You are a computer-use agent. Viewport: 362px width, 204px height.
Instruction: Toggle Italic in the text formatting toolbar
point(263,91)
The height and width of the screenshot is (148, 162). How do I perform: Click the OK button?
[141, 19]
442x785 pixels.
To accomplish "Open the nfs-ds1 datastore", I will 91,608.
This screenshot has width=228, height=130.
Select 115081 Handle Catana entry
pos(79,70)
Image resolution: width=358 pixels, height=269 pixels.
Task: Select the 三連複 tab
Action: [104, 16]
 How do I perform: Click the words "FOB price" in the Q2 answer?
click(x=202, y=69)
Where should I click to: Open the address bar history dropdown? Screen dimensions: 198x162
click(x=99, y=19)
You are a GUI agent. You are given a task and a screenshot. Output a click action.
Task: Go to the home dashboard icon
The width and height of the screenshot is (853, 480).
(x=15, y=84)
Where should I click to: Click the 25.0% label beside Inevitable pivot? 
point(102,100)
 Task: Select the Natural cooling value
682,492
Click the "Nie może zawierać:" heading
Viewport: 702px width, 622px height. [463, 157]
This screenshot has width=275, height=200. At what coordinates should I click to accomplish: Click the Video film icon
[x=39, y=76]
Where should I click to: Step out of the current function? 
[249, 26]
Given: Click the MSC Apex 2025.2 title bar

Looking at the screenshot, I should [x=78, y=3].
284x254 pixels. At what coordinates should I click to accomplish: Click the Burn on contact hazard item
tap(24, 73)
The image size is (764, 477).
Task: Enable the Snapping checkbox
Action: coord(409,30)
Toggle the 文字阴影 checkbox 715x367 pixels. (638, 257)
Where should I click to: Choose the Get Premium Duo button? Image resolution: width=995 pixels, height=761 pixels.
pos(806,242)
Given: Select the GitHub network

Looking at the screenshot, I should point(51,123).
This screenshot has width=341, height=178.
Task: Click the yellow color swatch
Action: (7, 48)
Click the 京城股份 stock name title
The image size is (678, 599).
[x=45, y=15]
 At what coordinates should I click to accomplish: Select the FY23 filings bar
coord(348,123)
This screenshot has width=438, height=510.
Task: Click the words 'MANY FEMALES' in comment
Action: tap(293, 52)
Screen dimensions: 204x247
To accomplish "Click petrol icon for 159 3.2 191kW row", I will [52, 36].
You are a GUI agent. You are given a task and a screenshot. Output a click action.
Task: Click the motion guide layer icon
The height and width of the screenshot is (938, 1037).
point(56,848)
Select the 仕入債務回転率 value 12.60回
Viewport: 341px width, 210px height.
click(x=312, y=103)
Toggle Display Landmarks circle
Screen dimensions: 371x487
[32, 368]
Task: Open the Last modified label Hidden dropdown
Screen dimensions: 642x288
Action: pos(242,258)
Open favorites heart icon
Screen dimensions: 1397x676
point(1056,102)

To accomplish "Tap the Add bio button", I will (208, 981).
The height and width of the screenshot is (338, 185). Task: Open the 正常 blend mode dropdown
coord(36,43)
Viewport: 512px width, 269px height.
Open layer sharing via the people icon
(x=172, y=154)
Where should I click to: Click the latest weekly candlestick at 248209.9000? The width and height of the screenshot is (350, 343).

● Task requirements:
Lines that contain "will" are the result; find them in the entries above and copy each one.

● The answer:
To accomplish "Open the nfs-ds1 datastore", I will 91,608.
To accomplish "Click petrol icon for 159 3.2 191kW row", I will [52, 36].
To accomplish "Tap the Add bio button", I will (208, 981).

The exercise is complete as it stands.